私の母・キヨコの方向感覚は尋常ではない。

20年ほど前の話になるが、
彼女の職場が北戸田に変わったため、
唐突に「自転車で通えるか試してみたい」と言い出した。

私は嫌な予感がしたが、
蕨市の自宅から自転車なら20分程度の距離なので
特に何も言わなかった。

ちなみに
私の家は母の実家で、
キヨコは蕨生まれの蕨育ち。
当時は四十代の後半だったが、
独身時代の一時期の除き、人生の大半を地元で過ごしている。

北戸田の新しいの職場は、
母が卒業した中学校から近い位置関係でもあった。

彼女が家を出て2時間が経過…。

私と父は無口になり、
「やっぱり…」と思いはじめていた。

ノンビリ往復したところで、
1時間程度で帰ってこられるはずなのだが…。

父が「探しに行こう」と言い出したが、
彼女の場合、予想もつかないところまで迷走する傾向があるから
一般の人より数倍広い捜索範囲になってしまう。
私が「行くだけ無駄だ」と止めた。

3時間が経過した頃、やっと自宅の電話が鳴った。

母親が笑いながら言った。
「ちょっと道に迷っちゃったみたい」
そんなことは重々承知している。
「近くに何が見える?」
私が事情聴取すると、
「電車…」と答えたので、
「その電車は地面を走っているか、上(高架)を走っているか?」
「上…」
これで京浜東北線の方向ではないことが分かった。

彼女の居場所は、
埼京線沿いか、武蔵野線沿いに限定された。

「ほかに何か見えるものは?」
「公園…」
行き過ぎて別所沼に着いてしまったのだろうか。
しかし、あの位置から電車は見えない。
…ということは、道満か。

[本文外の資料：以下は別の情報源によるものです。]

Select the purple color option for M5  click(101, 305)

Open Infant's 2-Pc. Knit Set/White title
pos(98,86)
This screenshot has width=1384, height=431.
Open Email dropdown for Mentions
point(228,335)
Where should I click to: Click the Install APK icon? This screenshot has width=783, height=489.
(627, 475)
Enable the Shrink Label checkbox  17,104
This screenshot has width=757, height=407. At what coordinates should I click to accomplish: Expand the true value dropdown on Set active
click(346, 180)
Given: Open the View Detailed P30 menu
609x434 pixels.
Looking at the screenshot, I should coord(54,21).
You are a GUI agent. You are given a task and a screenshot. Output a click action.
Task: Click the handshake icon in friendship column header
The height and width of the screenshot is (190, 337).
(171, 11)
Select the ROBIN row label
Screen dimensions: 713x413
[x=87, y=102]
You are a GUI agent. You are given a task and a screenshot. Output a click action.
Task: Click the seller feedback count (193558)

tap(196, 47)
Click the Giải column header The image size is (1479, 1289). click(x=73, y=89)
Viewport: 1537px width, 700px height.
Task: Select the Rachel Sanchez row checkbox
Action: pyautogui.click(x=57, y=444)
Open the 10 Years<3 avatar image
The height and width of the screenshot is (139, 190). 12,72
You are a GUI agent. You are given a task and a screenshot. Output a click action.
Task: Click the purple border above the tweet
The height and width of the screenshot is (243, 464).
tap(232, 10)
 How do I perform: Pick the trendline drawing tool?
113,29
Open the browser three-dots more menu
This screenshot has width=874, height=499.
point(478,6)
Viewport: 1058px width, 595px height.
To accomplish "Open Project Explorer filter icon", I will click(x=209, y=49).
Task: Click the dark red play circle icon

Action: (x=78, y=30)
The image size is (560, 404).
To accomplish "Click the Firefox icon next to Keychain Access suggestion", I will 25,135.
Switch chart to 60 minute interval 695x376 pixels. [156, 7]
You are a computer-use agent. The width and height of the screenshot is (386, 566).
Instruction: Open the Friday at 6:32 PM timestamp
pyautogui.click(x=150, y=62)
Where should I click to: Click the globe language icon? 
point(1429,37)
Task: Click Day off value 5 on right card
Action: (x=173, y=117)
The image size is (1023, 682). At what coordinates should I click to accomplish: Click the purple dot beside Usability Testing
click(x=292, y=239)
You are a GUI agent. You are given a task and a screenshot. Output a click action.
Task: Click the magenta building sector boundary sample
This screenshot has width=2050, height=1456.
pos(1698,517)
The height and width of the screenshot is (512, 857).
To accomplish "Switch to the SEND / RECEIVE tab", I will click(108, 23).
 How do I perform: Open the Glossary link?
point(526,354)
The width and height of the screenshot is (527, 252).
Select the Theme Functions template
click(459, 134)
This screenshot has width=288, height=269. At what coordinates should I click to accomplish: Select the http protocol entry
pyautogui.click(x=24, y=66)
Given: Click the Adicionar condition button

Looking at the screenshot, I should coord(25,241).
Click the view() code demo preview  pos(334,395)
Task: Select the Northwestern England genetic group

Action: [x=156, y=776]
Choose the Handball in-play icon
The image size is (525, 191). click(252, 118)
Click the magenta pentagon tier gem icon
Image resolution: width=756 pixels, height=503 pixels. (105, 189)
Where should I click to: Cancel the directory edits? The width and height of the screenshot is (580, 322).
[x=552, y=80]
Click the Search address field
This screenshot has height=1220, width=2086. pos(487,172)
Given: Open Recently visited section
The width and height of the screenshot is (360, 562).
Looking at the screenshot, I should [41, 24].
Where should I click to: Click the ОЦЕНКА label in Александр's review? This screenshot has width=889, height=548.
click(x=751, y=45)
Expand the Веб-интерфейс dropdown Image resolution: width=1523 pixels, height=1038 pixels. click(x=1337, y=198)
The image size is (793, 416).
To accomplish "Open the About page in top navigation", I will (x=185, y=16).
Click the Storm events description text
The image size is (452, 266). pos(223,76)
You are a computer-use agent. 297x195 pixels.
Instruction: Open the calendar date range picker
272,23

秋ヶ瀬か。
それとも完全な逆方向になるが戸田公園か。

うーん、
やっぱり凄い捜索範囲なってしまった。

「公園に何があるか?」
「池がある」
道満も秋ヶ瀬も戸田公園も水辺にあるが、
誰が見ても「池」ではなく「川」である。

すると、母がつぶやいた。
「あっ、風車がある」
「へっ、風車…?」
そんなものが埼玉界隈にあったか、暫く考えた。

浮間公園だ!

父は間違いないと判断し、車で救出に向かった。

ローカルな話題で分かりにくいとは思うが、
浮間公園は、
板橋区、つまり都内にあって北戸田とは完全に逆の方角で、
そこに辿り着くためには
川幅800メートルの荒川を渡らなければならない。

その段階で道が間違っていることに気がつかない母・キヨコには
常識的な方向感覚は通用しない。

この女の逸話は、
本が一冊書けるくらい存在する。